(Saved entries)
___

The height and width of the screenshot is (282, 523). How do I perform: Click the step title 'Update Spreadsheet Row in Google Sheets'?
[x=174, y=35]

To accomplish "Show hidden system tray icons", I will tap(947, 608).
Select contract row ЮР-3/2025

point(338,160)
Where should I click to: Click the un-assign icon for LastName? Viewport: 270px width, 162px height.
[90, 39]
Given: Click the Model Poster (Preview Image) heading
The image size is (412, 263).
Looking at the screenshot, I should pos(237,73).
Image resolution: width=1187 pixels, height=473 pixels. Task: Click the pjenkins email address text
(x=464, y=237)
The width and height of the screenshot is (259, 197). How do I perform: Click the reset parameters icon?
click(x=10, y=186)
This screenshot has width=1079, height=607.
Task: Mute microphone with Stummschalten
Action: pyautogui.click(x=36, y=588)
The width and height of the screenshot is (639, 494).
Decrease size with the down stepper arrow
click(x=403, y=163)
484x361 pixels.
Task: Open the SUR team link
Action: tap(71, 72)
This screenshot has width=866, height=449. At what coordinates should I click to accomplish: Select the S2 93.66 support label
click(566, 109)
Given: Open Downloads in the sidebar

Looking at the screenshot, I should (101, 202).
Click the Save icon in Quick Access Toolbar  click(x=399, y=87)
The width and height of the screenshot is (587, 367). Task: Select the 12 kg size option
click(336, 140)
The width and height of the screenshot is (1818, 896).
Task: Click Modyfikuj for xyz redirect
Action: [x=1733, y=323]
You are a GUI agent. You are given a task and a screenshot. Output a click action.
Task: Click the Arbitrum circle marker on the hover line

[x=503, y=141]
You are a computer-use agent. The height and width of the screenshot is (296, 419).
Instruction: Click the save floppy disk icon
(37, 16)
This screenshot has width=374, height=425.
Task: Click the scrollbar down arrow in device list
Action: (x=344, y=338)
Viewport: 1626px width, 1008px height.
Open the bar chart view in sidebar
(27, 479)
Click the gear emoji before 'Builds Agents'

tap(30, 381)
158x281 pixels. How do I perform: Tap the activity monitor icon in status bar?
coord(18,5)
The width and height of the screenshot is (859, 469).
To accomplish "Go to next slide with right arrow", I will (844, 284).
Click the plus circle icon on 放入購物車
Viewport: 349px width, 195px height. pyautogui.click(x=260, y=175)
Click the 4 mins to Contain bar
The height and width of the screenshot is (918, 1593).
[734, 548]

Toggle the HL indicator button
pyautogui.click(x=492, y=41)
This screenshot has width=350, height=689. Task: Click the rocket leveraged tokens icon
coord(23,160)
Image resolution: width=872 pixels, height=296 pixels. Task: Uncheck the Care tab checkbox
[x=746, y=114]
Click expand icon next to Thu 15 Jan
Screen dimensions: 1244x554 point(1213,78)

___

# Task instructions:
From the entries above, extract only the lines running from the one containing "Image resolution: width=1187" through the one containing "Click the Save icon", inclusive.

# Answer for this exercise:
Image resolution: width=1187 pixels, height=473 pixels. Task: Click the pjenkins email address text
(x=464, y=237)
The width and height of the screenshot is (259, 197). How do I perform: Click the reset parameters icon?
click(x=10, y=186)
This screenshot has width=1079, height=607.
Task: Mute microphone with Stummschalten
Action: pyautogui.click(x=36, y=588)
The width and height of the screenshot is (639, 494).
Decrease size with the down stepper arrow
click(x=403, y=163)
484x361 pixels.
Task: Open the SUR team link
Action: tap(71, 72)
This screenshot has width=866, height=449. At what coordinates should I click to accomplish: Select the S2 93.66 support label
click(566, 109)
Given: Open Downloads in the sidebar

Looking at the screenshot, I should (101, 202).
Click the Save icon in Quick Access Toolbar  click(x=399, y=87)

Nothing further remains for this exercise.